# Provided information start

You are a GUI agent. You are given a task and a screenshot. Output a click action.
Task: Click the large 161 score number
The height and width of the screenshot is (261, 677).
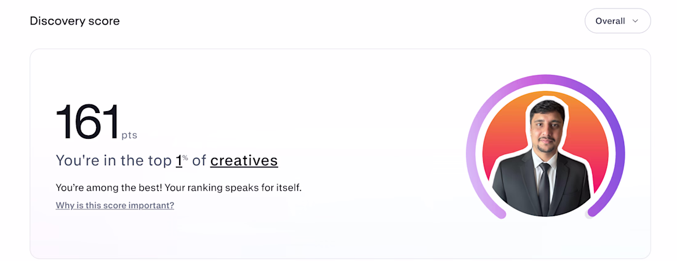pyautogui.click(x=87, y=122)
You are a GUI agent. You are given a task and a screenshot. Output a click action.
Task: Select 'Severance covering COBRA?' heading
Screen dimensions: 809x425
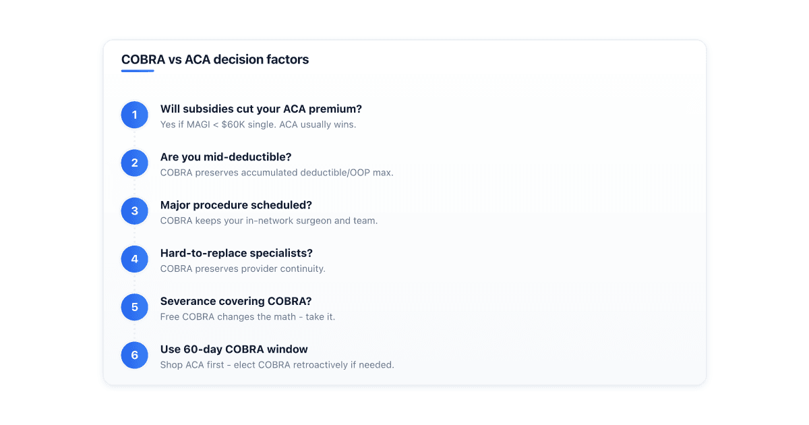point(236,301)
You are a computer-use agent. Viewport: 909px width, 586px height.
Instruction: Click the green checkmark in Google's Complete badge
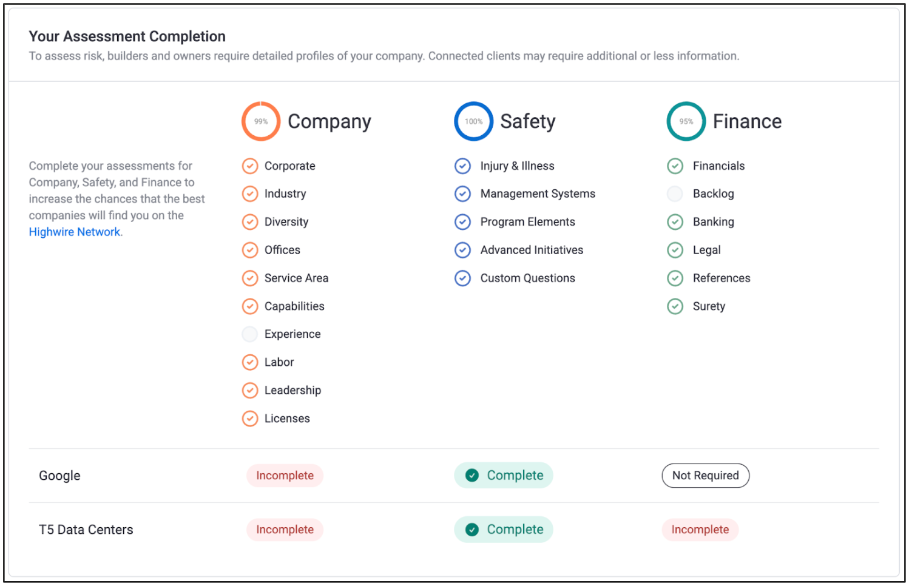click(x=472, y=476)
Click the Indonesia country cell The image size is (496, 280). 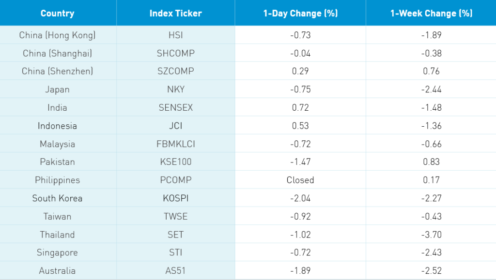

# Provided information end

### To be done
Turn the records above into a Markdown table with a "No." column for the row number and a "Text" column for each line, skipping blank lines and leaving out the pictures.

### Exercise result
| No. | Text |
|---|---|
| 1 | You are a GUI agent. You are given a task and a screenshot. Output a click action. |
| 2 | Task: Click the large 161 score number |
| 3 | The height and width of the screenshot is (261, 677). |
| 4 | pyautogui.click(x=87, y=122) |
| 5 | You are a GUI agent. You are given a task and a screenshot. Output a click action. |
| 6 | Task: Select 'Severance covering COBRA?' heading |
| 7 | Screen dimensions: 809x425 |
| 8 | point(236,301) |
| 9 | You are a computer-use agent. Viewport: 909px width, 586px height. |
| 10 | Instruction: Click the green checkmark in Google's Complete badge |
| 11 | click(x=472, y=476) |
| 12 | Click the Indonesia country cell The image size is (496, 280).  |